The goal is not to convert the largest amount possible. The goal is to convert the right amount, in the right year, at the right tax cost. That is what integrated wealth management and advisory looks like in practice.
FAQ: Roth Conversion Strategy for High Earners
Can high earners do Roth conversions if they cannot contribute directly to a Roth IRA?
Yes. Roth IRA contribution eligibility is income-based and applies only to new contributions. Roth conversions operate under separate rules. A high-income taxpayer who is phased out of direct contributions may still be able to convert traditional IRA assets. The two rules are distinct and should not be conflated.

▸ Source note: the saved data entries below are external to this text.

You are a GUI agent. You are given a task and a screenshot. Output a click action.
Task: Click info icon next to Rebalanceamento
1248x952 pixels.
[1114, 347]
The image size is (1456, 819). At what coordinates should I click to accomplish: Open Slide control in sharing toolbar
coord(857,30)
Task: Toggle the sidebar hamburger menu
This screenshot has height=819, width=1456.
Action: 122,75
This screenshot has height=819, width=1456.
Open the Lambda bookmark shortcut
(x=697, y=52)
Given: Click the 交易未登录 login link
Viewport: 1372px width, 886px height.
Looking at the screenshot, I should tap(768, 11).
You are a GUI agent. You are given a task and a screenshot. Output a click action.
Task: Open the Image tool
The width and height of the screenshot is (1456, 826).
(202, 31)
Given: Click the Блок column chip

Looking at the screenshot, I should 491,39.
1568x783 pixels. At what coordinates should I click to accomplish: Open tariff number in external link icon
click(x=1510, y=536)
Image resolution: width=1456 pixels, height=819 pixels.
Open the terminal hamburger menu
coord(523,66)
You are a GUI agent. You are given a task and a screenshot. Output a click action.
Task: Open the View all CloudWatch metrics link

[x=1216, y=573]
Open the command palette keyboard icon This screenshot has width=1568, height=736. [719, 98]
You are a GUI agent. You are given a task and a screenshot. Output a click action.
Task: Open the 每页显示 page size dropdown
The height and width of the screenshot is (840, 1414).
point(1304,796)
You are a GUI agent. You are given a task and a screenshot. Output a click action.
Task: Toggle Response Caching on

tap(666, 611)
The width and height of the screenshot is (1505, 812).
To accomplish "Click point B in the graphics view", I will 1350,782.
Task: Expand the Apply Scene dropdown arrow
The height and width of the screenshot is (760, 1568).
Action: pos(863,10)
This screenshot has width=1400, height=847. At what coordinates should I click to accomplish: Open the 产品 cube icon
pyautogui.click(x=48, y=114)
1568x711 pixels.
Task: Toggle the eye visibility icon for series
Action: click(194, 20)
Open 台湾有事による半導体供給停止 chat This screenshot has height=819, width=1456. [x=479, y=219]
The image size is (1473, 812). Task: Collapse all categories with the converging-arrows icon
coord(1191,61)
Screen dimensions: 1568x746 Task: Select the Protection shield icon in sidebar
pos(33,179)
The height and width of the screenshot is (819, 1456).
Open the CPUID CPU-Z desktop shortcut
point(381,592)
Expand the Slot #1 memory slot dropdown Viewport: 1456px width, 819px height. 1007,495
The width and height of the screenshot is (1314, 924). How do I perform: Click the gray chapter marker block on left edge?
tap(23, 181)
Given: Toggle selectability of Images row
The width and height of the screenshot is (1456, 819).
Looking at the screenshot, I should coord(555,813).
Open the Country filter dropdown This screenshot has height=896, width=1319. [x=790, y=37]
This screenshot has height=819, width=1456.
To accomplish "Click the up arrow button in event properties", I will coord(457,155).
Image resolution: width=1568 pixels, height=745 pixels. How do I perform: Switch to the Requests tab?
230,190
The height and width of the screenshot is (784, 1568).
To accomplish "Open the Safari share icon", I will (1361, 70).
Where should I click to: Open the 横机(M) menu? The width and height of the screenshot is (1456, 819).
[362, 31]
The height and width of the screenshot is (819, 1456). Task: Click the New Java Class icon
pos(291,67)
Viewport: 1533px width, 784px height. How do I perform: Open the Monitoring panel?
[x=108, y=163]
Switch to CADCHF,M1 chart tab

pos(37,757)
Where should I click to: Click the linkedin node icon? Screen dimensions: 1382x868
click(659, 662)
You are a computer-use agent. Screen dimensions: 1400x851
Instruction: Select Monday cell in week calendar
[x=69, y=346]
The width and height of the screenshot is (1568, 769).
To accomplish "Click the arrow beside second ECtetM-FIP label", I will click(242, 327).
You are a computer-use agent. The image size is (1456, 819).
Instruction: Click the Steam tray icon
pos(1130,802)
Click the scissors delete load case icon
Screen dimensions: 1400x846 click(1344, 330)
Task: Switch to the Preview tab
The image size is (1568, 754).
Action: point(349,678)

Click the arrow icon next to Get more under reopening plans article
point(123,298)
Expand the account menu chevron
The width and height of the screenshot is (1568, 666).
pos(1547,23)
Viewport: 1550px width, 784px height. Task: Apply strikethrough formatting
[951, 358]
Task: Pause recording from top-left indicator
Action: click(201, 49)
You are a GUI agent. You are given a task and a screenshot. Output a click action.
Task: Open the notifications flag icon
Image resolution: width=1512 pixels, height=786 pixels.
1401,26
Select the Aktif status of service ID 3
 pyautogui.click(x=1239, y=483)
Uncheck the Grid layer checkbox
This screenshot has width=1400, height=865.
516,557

Does a Roth conversion make sense if I am already in the top federal tax bracket?
Sometimes, but the hurdle rate is significantly higher. A conversion at the top bracket needs a compelling reason: future RMD pressure, estate planning objectives, surviving-spouse bracket compression, or heir-level tax exposure. In most peak-income years, waiting for a lower-income window produces a better outcome.
Should I do a Roth conversion before RMDs begin?
For many affluent retirees, the years between retirement and age 73 represent the strongest Roth conversion window available. If projected RMDs would force substantial taxable income you do not need, converting during the gap years at lower rates can reduce future tax burden and improve the surviving spouse’s long-term flexibility.
Do Roth conversions affect Medicare premiums?
Yes, for retirees. Conversion income increases modified adjusted gross income, which determines Medicare IRMAA calculations. Crossing a threshold can significantly increase Part B and Part D premiums. IRMAA also uses income from two years prior, so a large conversion today may affect premiums two years forward.
Is a Roth conversion effective for estate planning?
It can be, particularly when heirs are likely to be high earners and IRA assets are not needed for lifetime spending. Roth assets may reduce income tax exposure for beneficiaries who would otherwise inherit a large pre-tax account and face a compressed 10-year distribution window during their own peak earning years.
What is the biggest Roth conversion mistake high earners make?
Converting at the wrong tax rate, typically during peak income years. The second most common mistake is treating the conversion as a single-year decision rather than a multi-year bracket management strategy. Conversions work best when executed systematically, coordinated with RMD projections, estate planning, charitable intent, and available liquidity.